For near-real-time, concurrent systems, I'm tired of using the tools I know (python, js), and I'm eager to start using the battle-tested solutions (BEAM).
- C# (maybe?)
I mainly develop line-of-business applications, and python, with it's great ORM, sqlalchemy makes things so much easier. But I want more type safety, and I'm hoping C# and the ecosystem will reach maturity on linux front in 2017, so I can evaluate C# as my main language for line-of-business applications.
I like the Rust community, friendly and helpful.
I may eventually port some of the code over to Rust once I play with postgres-extension.rs [1] to see if it is even possible. Probably not all of it because I believe you can only make extensions right now with Rust and not PL (ie loaded stuff) or maybe you can?
Postgres is no longer just a database... it is a pretty powerful platform.
[1]: https://github.com/thehydroimpulse/postgres-extension.rs
Nim as mentioned by @beagle3.
Elixir, possibly. It may be a good next move for Rails shops, but I'll see if the community grows a bit.
.NET Core if we get interest from my employer's customers. Very preferably not on Windows.
We are using it to build our newly minted startup, Metriculator - https://www.metriculator.com
This is the first functional language we are using (long time Ruby/Rails devs). We are also using the Phoenix framework.
Reasons why we chose Elixir/Phoenix -
- Immutability of data makes it easier to reason with and figure out exactly what is changed where.

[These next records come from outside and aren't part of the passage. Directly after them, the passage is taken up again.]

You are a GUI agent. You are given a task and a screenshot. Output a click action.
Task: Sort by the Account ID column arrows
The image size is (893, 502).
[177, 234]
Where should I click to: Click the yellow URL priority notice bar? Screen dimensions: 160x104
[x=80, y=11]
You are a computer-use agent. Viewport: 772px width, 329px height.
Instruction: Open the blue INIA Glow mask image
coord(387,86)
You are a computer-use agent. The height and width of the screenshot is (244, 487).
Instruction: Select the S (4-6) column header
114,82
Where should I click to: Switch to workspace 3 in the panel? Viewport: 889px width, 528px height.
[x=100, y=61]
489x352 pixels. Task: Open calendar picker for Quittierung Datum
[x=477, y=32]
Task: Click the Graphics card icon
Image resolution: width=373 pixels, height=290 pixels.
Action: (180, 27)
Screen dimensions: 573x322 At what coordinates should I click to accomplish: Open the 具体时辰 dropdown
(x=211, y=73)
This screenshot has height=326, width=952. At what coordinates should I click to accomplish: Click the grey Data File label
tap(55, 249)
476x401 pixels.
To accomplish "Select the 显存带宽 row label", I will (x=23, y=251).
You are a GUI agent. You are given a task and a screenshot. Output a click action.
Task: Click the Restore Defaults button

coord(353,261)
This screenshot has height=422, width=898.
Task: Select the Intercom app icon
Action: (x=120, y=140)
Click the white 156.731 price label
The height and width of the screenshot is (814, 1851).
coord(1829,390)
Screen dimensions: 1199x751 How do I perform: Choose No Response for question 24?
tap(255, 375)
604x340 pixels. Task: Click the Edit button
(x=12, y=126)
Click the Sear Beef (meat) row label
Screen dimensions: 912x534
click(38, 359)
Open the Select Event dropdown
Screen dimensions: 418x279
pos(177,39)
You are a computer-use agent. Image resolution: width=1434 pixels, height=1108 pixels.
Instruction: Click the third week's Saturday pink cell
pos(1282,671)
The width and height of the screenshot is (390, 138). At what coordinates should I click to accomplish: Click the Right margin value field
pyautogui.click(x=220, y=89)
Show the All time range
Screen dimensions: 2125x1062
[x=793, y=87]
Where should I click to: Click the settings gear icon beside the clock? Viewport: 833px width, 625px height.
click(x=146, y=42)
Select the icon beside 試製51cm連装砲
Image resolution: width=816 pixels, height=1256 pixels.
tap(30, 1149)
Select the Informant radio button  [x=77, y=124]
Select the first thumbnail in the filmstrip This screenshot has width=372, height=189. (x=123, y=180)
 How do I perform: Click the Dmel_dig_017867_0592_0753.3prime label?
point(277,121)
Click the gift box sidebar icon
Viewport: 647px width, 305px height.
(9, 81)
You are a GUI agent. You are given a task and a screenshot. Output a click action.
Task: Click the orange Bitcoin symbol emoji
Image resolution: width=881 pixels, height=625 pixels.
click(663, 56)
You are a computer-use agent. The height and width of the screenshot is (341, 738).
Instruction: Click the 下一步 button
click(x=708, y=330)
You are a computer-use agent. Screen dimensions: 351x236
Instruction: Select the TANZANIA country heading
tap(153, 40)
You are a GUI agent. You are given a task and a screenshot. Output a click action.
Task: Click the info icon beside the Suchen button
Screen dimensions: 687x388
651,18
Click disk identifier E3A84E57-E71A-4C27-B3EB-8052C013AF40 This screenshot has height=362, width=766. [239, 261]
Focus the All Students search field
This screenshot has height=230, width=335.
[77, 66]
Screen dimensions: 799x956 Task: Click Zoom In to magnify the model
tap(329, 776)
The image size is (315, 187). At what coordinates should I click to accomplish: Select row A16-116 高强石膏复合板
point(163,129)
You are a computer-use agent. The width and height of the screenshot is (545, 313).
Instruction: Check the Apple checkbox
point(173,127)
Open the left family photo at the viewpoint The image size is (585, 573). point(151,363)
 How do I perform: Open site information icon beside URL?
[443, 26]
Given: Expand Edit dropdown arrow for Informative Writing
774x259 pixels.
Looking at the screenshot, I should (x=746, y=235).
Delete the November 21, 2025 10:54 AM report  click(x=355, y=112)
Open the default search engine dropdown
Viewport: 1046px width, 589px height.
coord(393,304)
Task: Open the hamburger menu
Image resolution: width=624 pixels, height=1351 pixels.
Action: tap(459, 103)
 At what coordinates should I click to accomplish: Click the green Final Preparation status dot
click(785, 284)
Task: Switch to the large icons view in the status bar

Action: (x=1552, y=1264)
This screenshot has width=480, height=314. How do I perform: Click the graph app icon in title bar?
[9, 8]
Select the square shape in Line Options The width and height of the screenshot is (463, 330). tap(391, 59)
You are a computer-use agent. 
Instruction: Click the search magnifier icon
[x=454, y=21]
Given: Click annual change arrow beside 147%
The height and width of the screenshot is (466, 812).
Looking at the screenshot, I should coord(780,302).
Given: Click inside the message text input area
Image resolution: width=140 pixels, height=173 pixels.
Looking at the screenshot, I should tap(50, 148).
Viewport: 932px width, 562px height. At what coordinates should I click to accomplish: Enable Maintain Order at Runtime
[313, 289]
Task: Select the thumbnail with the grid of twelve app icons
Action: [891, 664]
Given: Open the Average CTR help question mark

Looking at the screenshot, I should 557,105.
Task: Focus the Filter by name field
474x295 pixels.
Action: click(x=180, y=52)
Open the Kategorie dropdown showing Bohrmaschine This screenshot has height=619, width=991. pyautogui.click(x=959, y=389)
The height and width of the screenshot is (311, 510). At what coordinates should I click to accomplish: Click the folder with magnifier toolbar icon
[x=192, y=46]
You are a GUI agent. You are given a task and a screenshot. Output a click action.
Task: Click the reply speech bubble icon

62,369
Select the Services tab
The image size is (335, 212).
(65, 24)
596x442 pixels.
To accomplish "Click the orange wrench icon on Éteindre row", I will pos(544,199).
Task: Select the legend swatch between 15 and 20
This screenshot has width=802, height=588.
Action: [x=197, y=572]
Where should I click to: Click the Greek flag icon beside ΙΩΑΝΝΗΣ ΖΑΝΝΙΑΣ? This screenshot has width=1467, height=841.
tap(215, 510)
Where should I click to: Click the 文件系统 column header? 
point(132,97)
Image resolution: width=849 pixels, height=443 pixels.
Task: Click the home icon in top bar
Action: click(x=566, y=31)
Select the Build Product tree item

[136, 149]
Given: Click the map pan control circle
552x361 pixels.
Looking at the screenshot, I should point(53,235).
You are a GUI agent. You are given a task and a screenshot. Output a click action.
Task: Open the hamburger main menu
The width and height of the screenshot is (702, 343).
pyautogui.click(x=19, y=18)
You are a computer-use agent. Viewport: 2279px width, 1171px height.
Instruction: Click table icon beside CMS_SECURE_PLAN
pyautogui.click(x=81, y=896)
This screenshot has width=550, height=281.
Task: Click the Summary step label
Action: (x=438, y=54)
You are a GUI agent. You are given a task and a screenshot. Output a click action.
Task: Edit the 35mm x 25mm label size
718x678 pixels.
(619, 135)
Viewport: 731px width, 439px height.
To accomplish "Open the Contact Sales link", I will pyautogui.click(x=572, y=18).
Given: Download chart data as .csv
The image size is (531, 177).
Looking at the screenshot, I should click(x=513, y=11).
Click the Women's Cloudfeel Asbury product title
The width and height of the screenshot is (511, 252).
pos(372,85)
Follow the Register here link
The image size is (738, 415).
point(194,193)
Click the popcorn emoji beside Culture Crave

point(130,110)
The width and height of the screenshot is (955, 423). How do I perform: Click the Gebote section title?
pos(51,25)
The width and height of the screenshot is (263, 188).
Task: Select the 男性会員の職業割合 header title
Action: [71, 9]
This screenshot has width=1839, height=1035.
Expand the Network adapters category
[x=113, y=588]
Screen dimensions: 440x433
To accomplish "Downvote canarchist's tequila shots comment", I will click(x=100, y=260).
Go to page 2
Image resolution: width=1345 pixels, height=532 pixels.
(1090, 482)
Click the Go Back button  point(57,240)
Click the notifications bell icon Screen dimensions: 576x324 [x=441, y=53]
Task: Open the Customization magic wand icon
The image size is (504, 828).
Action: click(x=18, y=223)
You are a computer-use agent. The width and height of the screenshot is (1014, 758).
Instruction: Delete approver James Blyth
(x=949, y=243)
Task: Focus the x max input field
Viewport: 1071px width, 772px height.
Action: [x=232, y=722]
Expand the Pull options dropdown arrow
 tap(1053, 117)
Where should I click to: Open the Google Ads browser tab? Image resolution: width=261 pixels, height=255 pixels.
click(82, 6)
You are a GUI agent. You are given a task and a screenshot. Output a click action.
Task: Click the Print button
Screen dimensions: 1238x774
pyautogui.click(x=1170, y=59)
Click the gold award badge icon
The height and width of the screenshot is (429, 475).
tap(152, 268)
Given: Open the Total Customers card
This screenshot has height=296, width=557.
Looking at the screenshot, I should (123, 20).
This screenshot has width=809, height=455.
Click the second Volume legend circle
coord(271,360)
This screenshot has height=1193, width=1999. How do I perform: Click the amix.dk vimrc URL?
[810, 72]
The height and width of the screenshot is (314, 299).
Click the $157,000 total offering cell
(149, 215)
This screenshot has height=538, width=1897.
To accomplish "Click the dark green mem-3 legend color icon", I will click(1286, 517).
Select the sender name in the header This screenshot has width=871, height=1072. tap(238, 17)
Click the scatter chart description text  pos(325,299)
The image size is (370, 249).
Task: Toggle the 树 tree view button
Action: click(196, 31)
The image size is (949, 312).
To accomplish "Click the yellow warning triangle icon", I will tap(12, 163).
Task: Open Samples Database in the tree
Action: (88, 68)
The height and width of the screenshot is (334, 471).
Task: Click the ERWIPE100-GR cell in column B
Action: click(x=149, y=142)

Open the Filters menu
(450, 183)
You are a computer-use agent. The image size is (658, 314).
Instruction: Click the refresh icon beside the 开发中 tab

- Lots of asynchronous work involved. Elixir is built for this.
- Real-time data push (Phoenix channels scale well in this respect)
- Syntax, stability and a vibrant, helpful community.
My Q1 goal is to build a simple game of Risk using text-based interface, and some AI that plays the other players - all to help my two nephews in Italy learn Python and have fun at the same time.
Not sure how long it will take, or if I'll ever be successful. Any hint (particularly on the text-based interface) would be really appreciated. I am now looking into Curses and Pygame.
C++. I'm looking to get into LLVM and maybe even contribute (that is a lofty goal)
ES6 or Typescript. I'm doing front end work for the first time this year and am looking into those (as it seems like I shouldn't start a project with Angular 1.x)
EDIT: I can't believe nobody else mentioned Eve.